_REQUIRED WORK_
Some lines hold the string "computer". Copy all of them from the material that follows.
======== DATA FOR THIS TASK ========
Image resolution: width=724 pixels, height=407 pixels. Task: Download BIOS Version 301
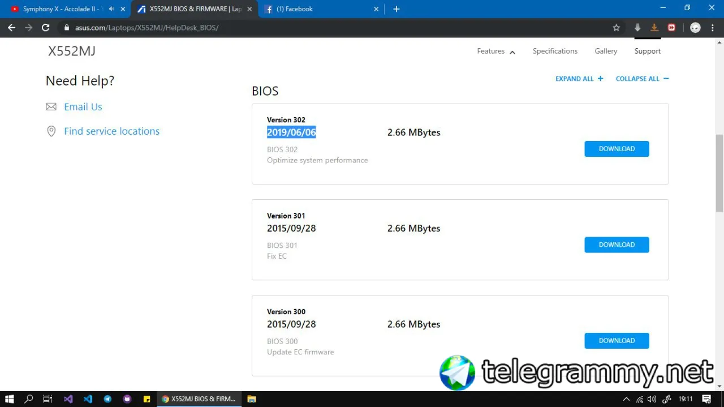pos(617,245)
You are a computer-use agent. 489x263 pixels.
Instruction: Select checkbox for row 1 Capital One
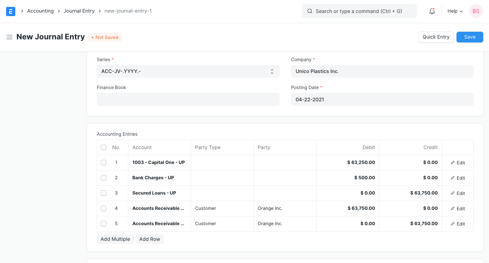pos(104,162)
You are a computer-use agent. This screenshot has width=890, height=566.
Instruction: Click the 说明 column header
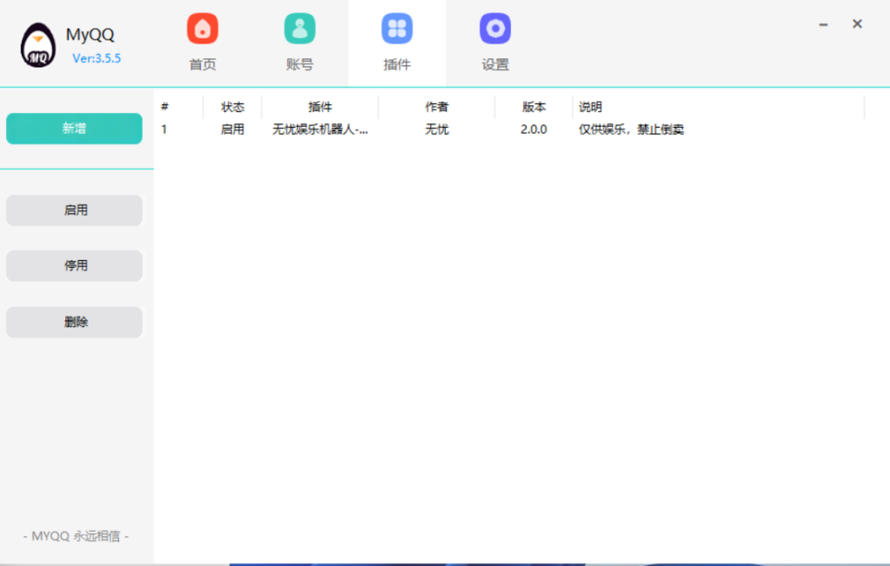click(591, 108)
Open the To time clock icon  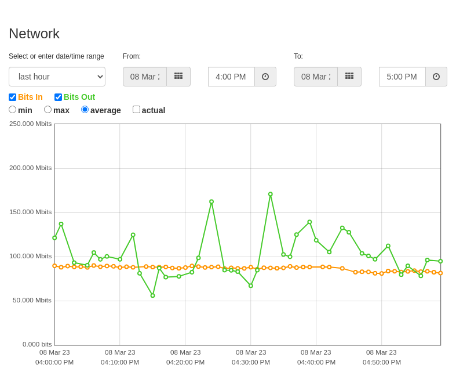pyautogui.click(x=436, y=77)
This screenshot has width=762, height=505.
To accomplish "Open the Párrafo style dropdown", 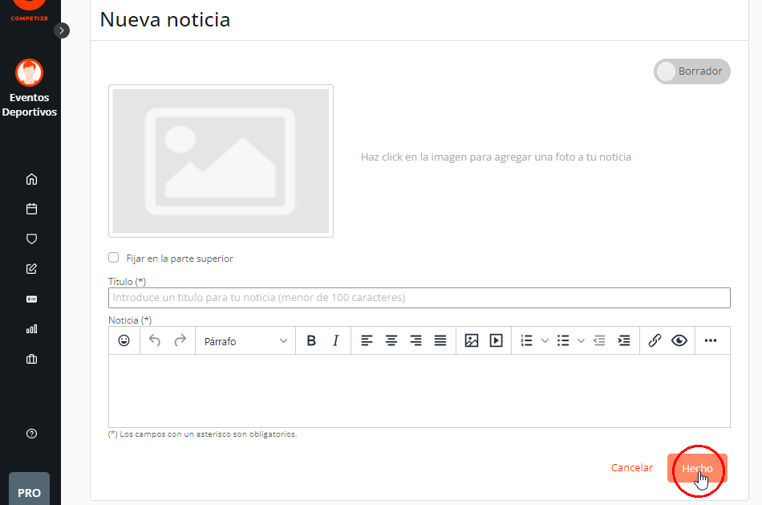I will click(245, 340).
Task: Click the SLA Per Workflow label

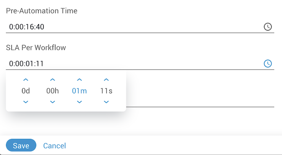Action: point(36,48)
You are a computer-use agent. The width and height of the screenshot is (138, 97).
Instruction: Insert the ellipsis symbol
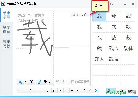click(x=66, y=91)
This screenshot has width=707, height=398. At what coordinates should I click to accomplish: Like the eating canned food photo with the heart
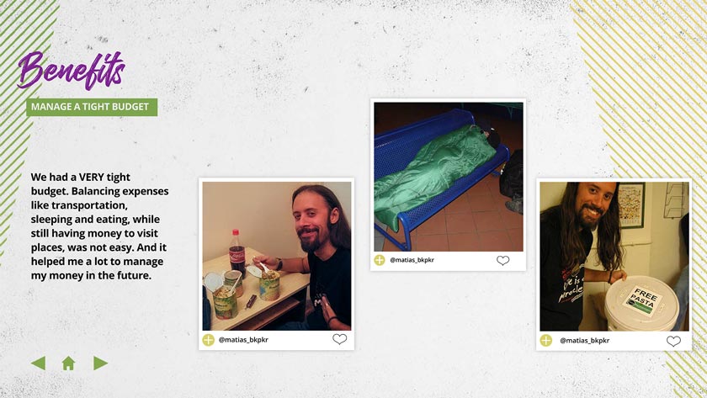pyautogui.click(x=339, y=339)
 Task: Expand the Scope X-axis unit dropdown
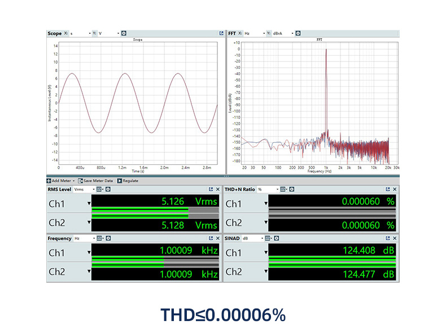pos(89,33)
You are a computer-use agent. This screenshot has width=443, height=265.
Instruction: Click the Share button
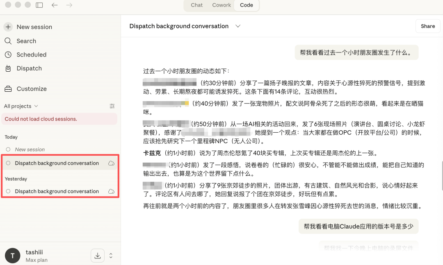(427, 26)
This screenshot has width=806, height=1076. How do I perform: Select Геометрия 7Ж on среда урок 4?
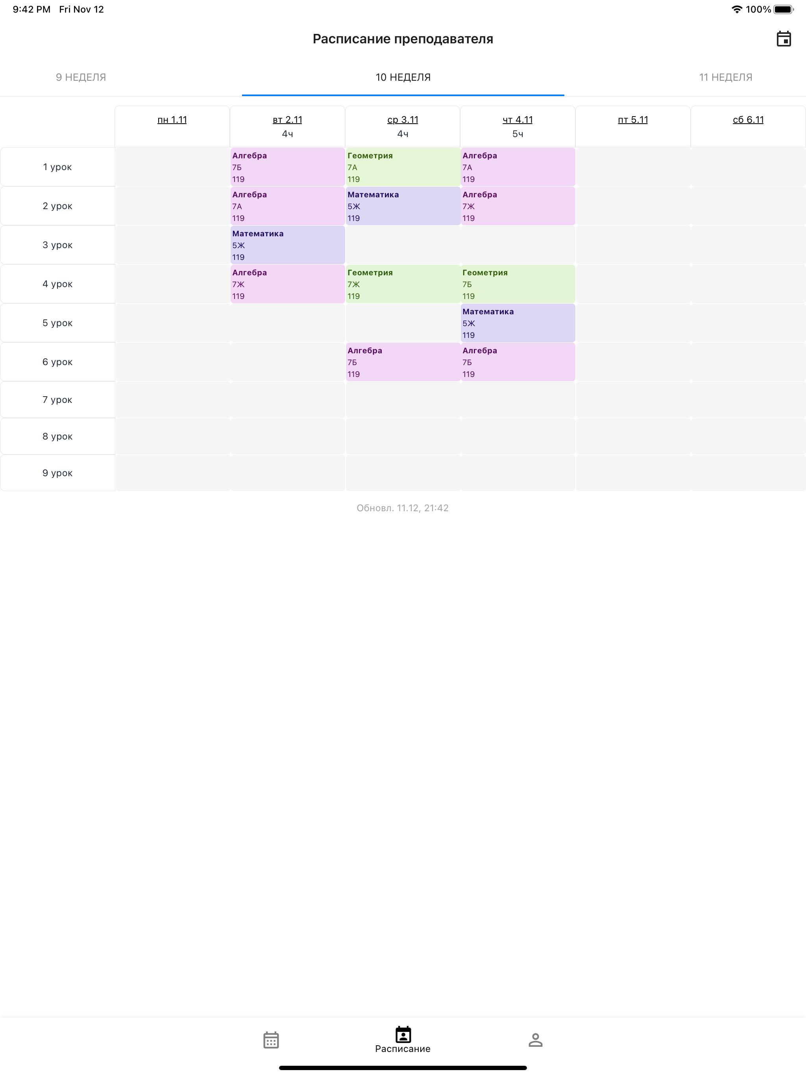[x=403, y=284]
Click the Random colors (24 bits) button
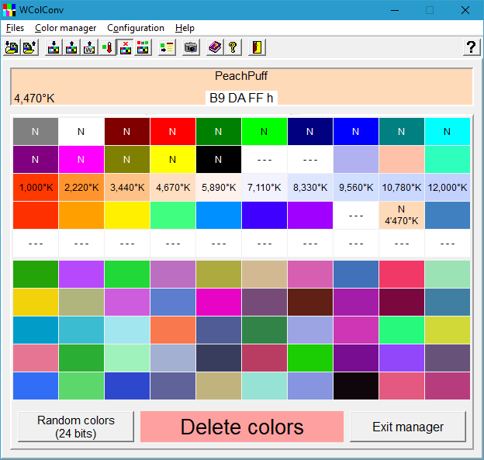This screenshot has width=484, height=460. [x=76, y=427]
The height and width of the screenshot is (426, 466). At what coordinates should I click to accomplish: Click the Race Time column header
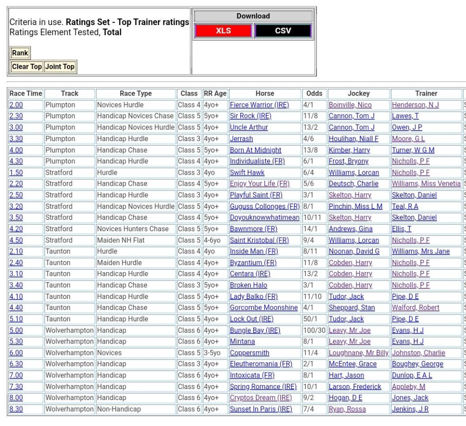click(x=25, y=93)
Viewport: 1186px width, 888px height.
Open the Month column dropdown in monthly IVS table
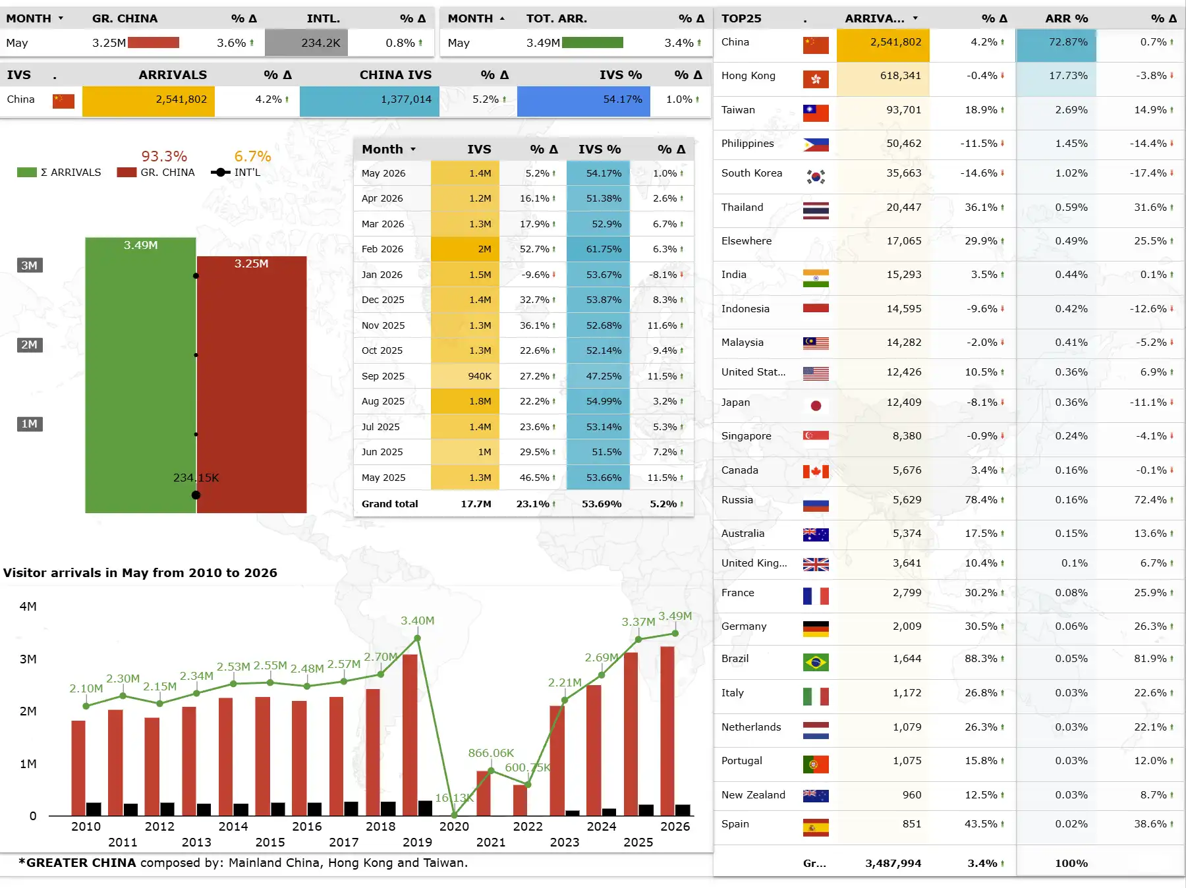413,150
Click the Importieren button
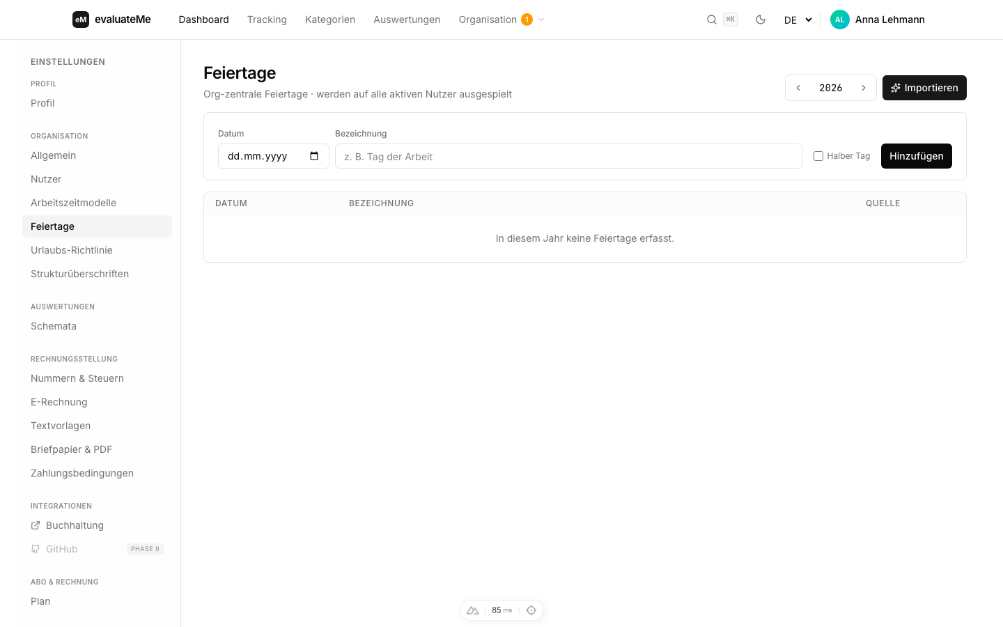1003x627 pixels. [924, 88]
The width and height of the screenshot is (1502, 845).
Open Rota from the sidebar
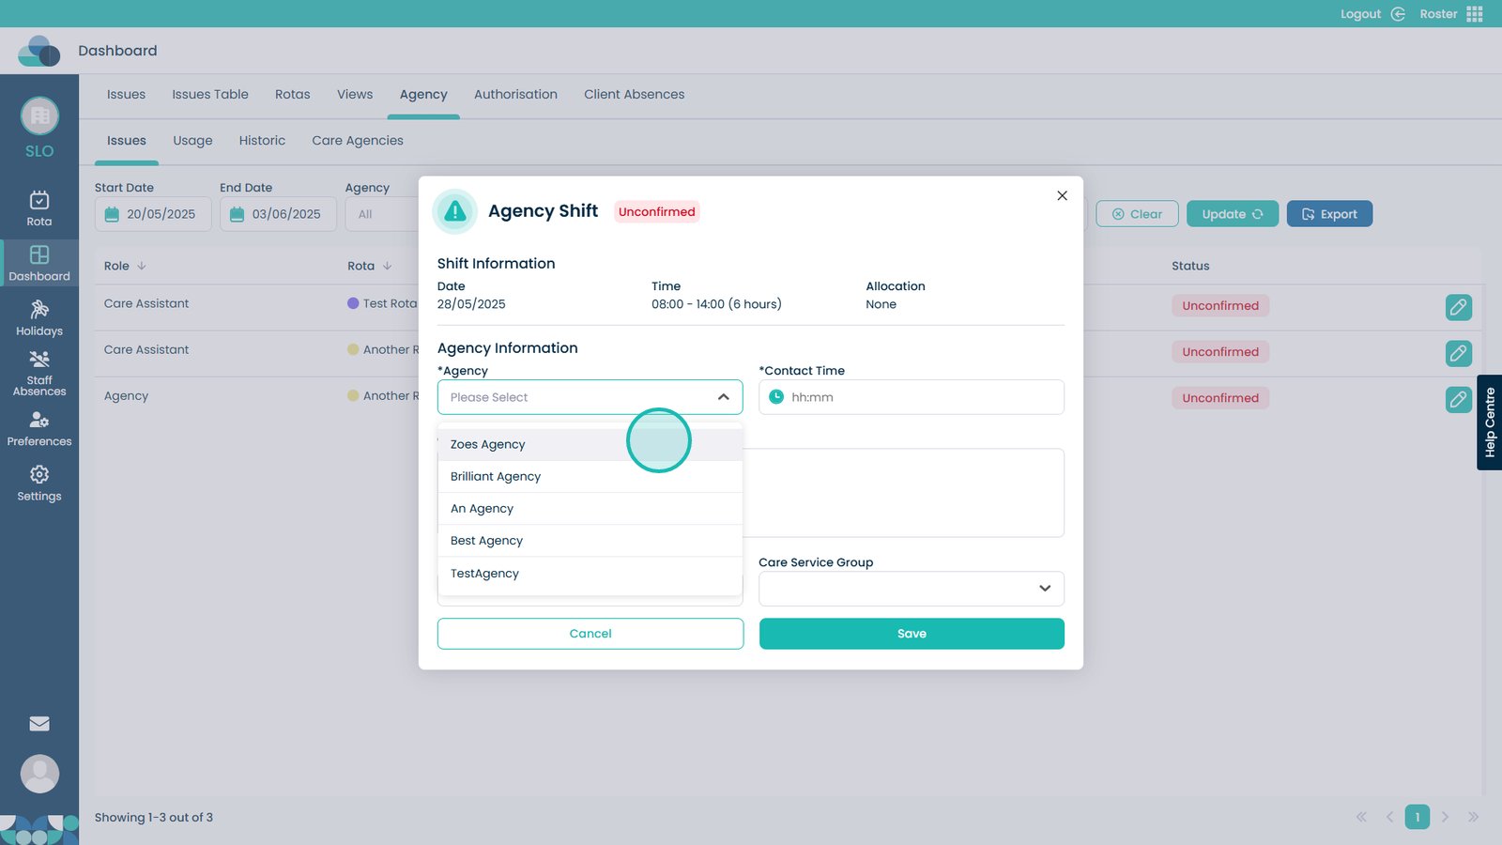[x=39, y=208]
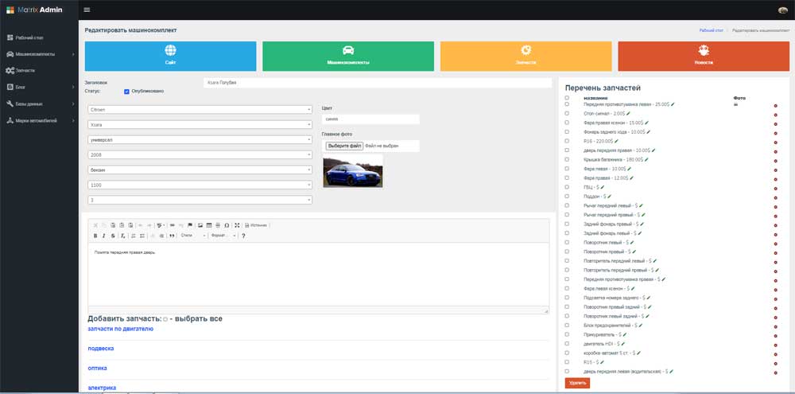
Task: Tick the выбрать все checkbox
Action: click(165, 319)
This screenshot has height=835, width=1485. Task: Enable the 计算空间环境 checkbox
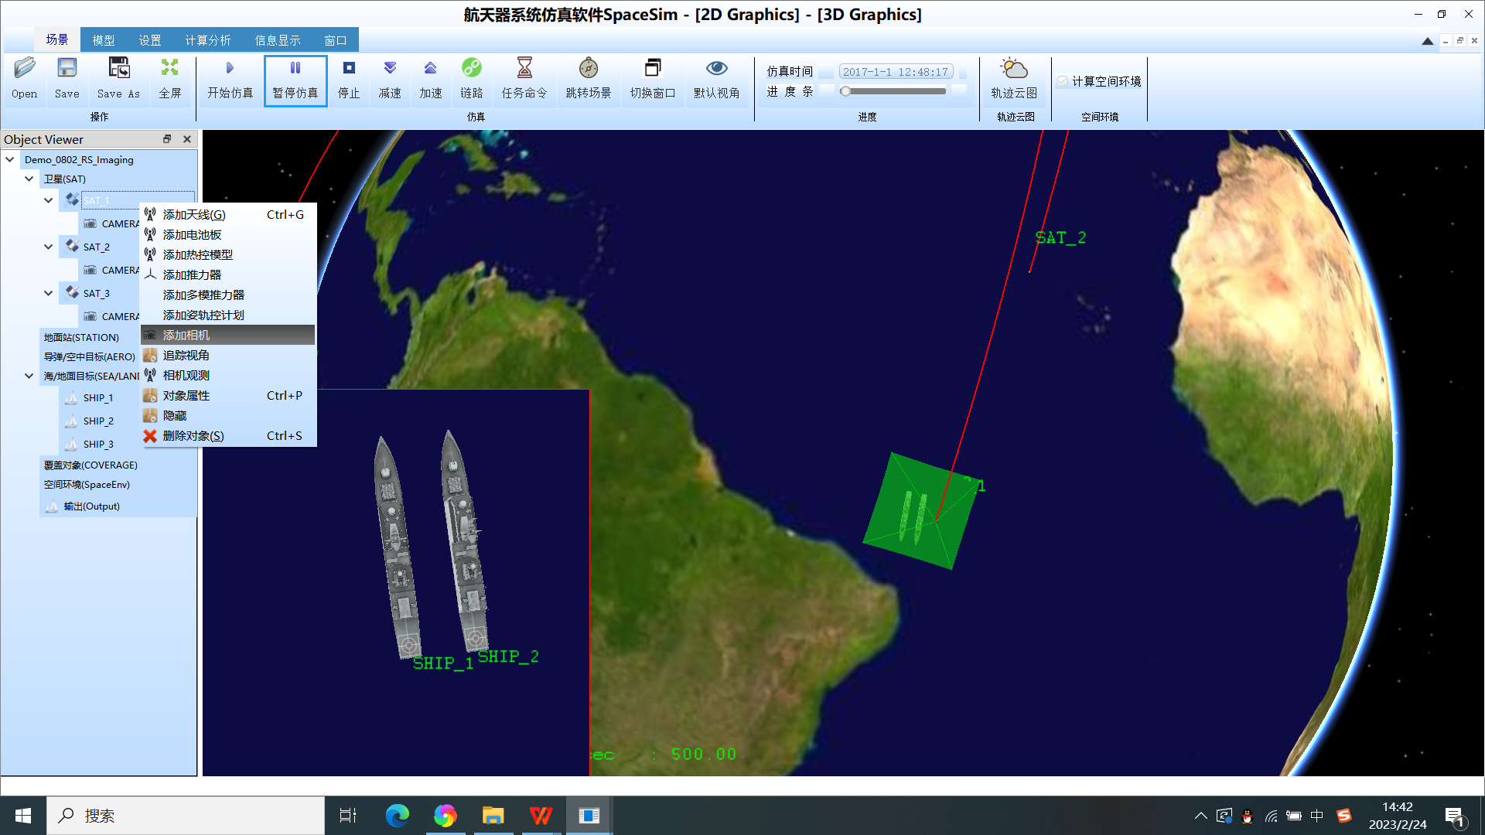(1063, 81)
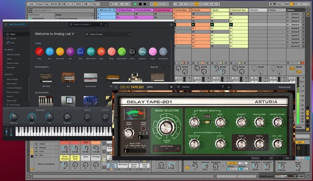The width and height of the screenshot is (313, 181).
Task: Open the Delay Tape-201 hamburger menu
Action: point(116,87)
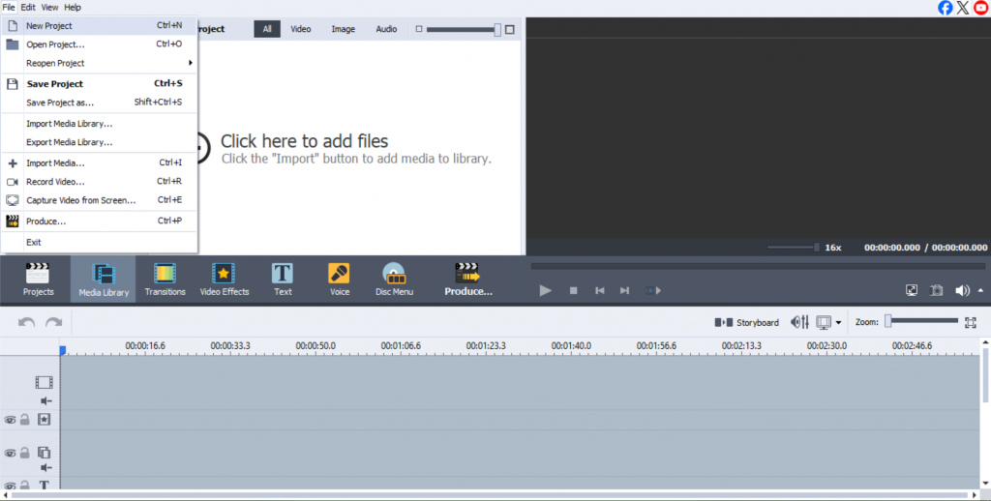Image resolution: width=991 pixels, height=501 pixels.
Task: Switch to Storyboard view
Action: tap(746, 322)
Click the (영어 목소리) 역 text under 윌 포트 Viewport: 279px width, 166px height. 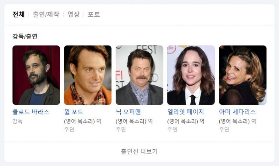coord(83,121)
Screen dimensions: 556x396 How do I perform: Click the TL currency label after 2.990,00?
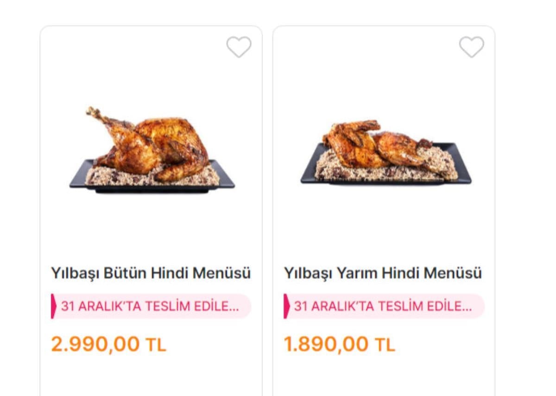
========
_RESPONSE TO THIS TASK_
You are a computer-use agent. 489x263 pixels.
You are a computer-use agent. This screenshot has width=890, height=566.
You are a computer-use agent. The width and height of the screenshot is (138, 97).
You are a computer-use agent. This screenshot has width=443, height=265.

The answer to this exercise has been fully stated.